Problem statement: Rewrite the data below as a JSON list of strings, with one string per line and blank lines omitted.

Material for this exercise:
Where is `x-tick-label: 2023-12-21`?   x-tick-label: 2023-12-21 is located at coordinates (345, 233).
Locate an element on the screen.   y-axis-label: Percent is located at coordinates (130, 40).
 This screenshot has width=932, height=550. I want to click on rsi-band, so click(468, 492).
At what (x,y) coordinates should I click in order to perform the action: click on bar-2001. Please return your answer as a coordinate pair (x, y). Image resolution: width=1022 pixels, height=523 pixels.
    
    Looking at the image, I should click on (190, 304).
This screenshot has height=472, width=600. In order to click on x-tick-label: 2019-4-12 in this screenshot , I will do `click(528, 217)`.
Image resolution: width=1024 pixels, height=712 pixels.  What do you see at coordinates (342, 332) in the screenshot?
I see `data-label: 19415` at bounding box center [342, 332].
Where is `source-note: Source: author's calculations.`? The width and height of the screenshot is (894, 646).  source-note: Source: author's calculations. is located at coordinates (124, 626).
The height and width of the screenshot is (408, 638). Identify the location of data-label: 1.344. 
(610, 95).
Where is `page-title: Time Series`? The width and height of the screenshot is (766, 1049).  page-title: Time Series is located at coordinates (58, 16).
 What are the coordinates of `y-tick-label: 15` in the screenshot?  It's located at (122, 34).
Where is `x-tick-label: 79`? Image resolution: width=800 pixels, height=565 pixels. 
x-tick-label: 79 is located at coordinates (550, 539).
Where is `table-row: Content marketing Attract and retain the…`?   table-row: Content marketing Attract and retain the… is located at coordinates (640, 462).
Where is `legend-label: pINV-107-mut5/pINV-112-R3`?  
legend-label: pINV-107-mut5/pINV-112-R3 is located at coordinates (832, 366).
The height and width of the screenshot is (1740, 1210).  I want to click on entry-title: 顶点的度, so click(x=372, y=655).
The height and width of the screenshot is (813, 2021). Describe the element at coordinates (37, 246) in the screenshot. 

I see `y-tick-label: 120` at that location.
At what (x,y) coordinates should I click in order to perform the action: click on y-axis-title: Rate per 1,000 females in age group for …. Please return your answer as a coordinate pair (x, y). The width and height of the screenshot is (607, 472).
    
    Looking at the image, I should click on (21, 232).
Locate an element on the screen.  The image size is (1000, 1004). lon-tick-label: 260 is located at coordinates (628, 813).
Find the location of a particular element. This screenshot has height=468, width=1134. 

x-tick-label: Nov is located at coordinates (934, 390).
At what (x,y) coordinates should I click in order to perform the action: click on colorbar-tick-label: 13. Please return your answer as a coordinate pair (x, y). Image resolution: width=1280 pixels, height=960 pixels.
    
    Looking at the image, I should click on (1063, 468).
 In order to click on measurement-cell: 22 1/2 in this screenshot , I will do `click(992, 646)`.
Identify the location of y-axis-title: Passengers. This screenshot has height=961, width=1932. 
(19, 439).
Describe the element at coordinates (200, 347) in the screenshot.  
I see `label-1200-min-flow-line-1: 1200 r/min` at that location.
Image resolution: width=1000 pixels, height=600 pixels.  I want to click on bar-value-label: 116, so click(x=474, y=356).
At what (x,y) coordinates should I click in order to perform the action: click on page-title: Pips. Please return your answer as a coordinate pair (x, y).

Problem solution:
[
  "Where is `x-tick-label: 2023-12-21`?   x-tick-label: 2023-12-21 is located at coordinates (345, 233).",
  "Locate an element on the screen.   y-axis-label: Percent is located at coordinates (130, 40).",
  " This screenshot has width=932, height=550. I want to click on rsi-band, so click(468, 492).",
  "At what (x,y) coordinates should I click in order to perform the action: click on bar-2001. Please return your answer as a coordinate pair (x, y). Image resolution: width=1022 pixels, height=523 pixels.",
  "    Looking at the image, I should click on (190, 304).",
  "This screenshot has height=472, width=600. In order to click on x-tick-label: 2019-4-12 in this screenshot , I will do `click(528, 217)`.",
  "Image resolution: width=1024 pixels, height=712 pixels.  What do you see at coordinates (342, 332) in the screenshot?",
  "I see `data-label: 19415` at bounding box center [342, 332].",
  "Where is `source-note: Source: author's calculations.`? The width and height of the screenshot is (894, 646).  source-note: Source: author's calculations. is located at coordinates (124, 626).",
  "The height and width of the screenshot is (408, 638). Identify the location of data-label: 1.344. ",
  "(610, 95).",
  "Where is `page-title: Time Series`? The width and height of the screenshot is (766, 1049).  page-title: Time Series is located at coordinates (58, 16).",
  " What are the coordinates of `y-tick-label: 15` in the screenshot?  It's located at (122, 34).",
  "Where is `x-tick-label: 79`? Image resolution: width=800 pixels, height=565 pixels. ",
  "x-tick-label: 79 is located at coordinates (550, 539).",
  "Where is `table-row: Content marketing Attract and retain the…`?   table-row: Content marketing Attract and retain the… is located at coordinates (640, 462).",
  "Where is `legend-label: pINV-107-mut5/pINV-112-R3`?  ",
  "legend-label: pINV-107-mut5/pINV-112-R3 is located at coordinates (832, 366).",
  "The height and width of the screenshot is (1740, 1210).  I want to click on entry-title: 顶点的度, so click(x=372, y=655).",
  "The height and width of the screenshot is (813, 2021). Describe the element at coordinates (37, 246) in the screenshot. ",
  "I see `y-tick-label: 120` at that location.",
  "At what (x,y) coordinates should I click in order to perform the action: click on y-axis-title: Rate per 1,000 females in age group for …. Please return your answer as a coordinate pair (x, y). The width and height of the screenshot is (607, 472).",
  "    Looking at the image, I should click on (21, 232).",
  "Locate an element on the screen.  The image size is (1000, 1004). lon-tick-label: 260 is located at coordinates (628, 813).",
  "Find the location of a particular element. This screenshot has height=468, width=1134. ",
  "x-tick-label: Nov is located at coordinates (934, 390).",
  "At what (x,y) coordinates should I click in order to perform the action: click on colorbar-tick-label: 13. Please return your answer as a coordinate pair (x, y). Image resolution: width=1280 pixels, height=960 pixels.",
  "    Looking at the image, I should click on (1063, 468).",
  " In order to click on measurement-cell: 22 1/2 in this screenshot , I will do `click(992, 646)`.",
  "Identify the location of y-axis-title: Passengers. This screenshot has height=961, width=1932. ",
  "(19, 439).",
  "Describe the element at coordinates (200, 347) in the screenshot.  ",
  "I see `label-1200-min-flow-line-1: 1200 r/min` at that location.",
  "Image resolution: width=1000 pixels, height=600 pixels.  I want to click on bar-value-label: 116, so click(x=474, y=356).",
  "At what (x,y) coordinates should I click in order to perform the action: click on page-title: Pips. Please return your answer as a coordinate pair (x, y)."
]